§ Raw records
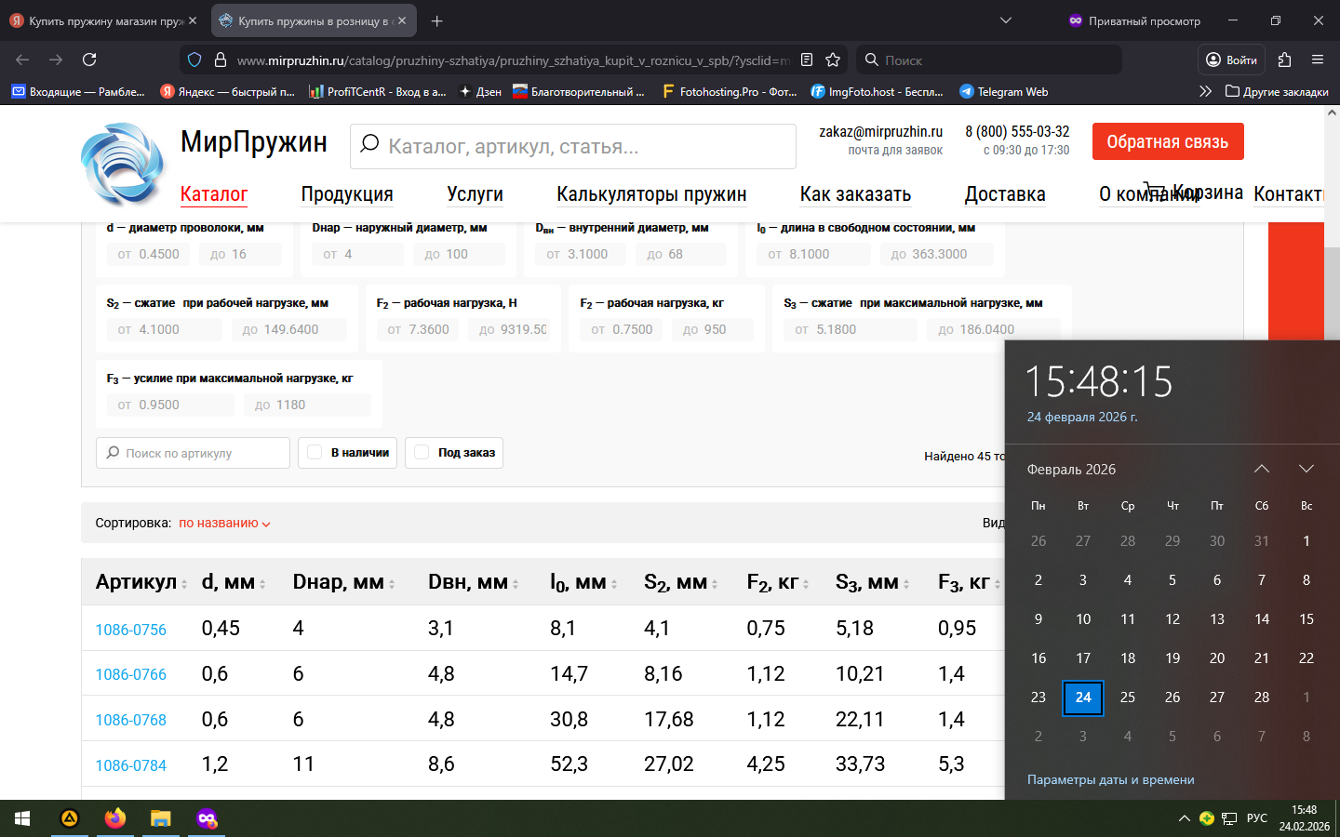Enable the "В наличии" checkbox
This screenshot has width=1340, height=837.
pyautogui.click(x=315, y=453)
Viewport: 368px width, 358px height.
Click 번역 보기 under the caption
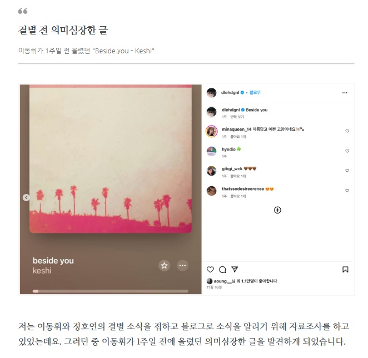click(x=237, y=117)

---

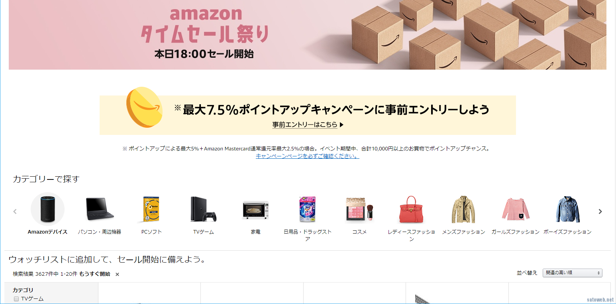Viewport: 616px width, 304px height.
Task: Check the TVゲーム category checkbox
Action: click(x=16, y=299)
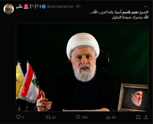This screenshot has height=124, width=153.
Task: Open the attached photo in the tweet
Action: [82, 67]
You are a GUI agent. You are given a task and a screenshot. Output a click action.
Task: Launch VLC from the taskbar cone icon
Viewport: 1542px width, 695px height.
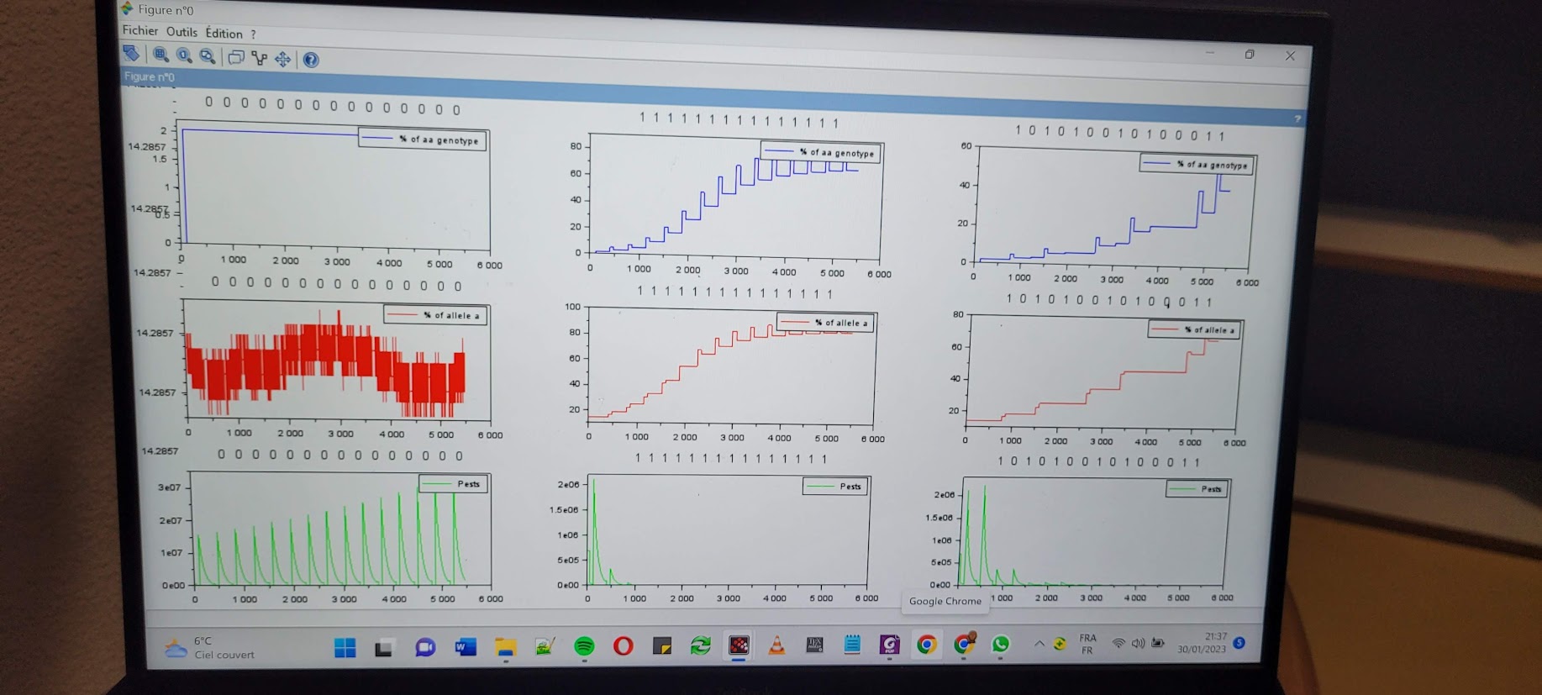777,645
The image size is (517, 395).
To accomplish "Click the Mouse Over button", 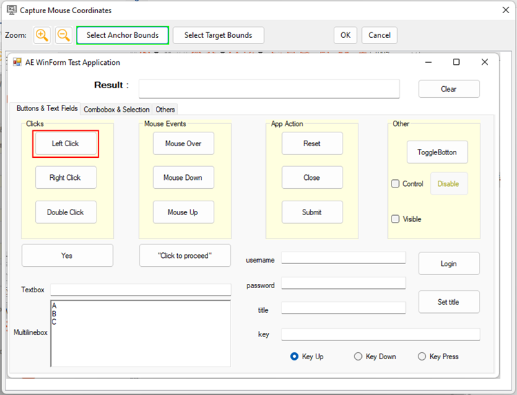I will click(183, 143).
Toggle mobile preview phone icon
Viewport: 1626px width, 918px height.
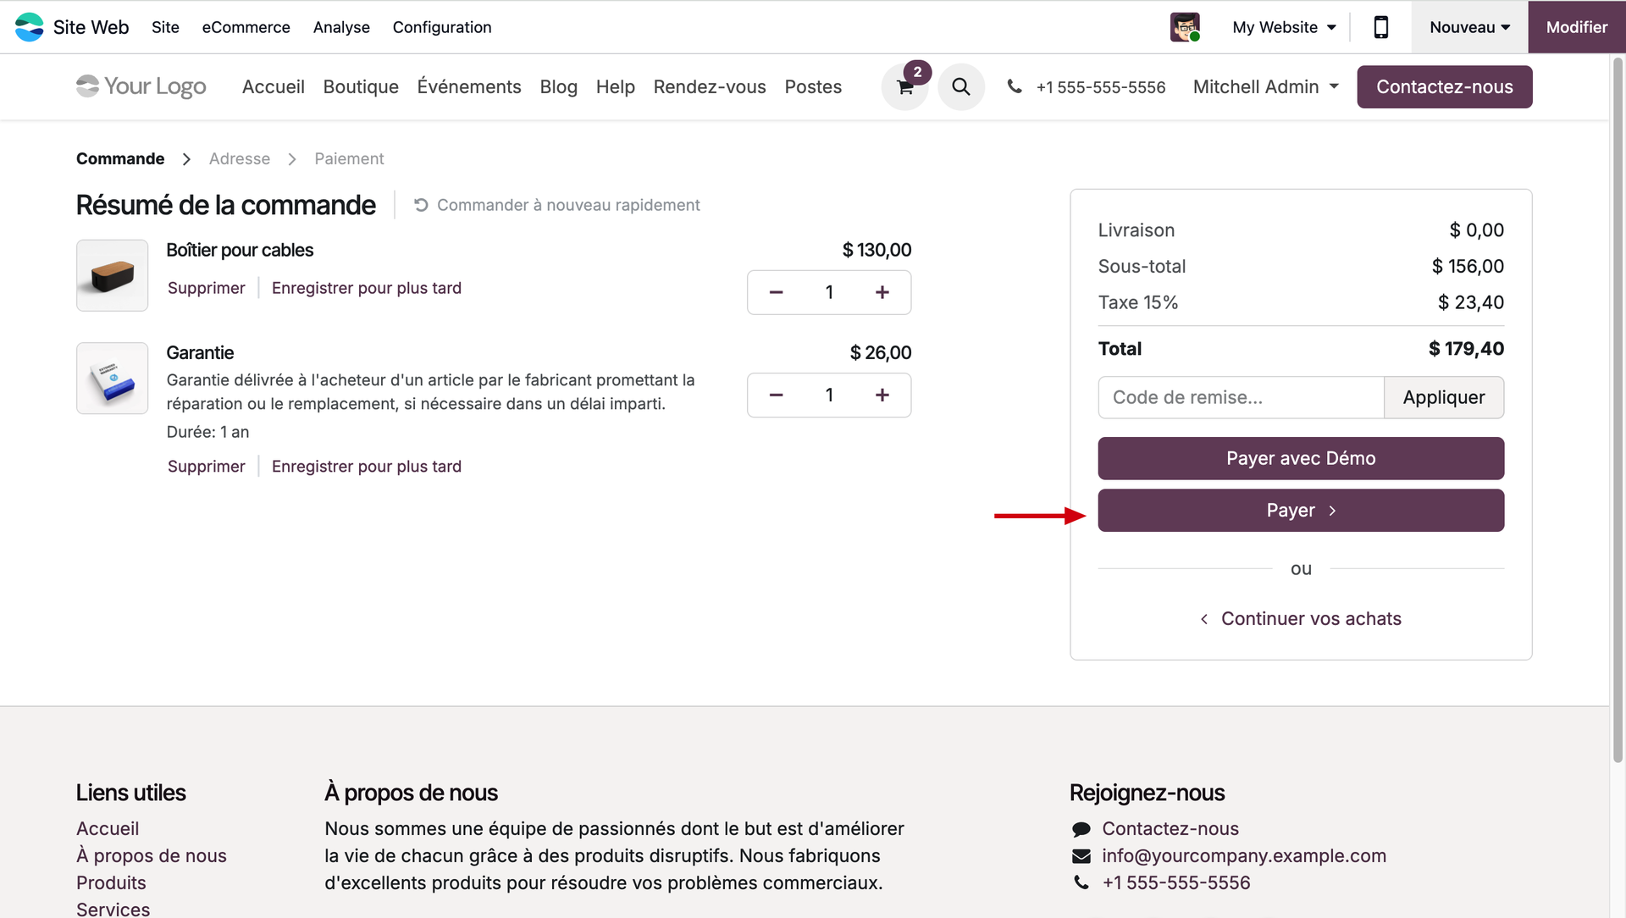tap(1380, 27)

§ Written instruction
Please copy the items from the line containing "Toggle mobile preview phone icon" up to and including the line containing "tap(1380, 27)", leaving out the pictures.

§ Solution below
Toggle mobile preview phone icon
Viewport: 1626px width, 918px height.
tap(1380, 27)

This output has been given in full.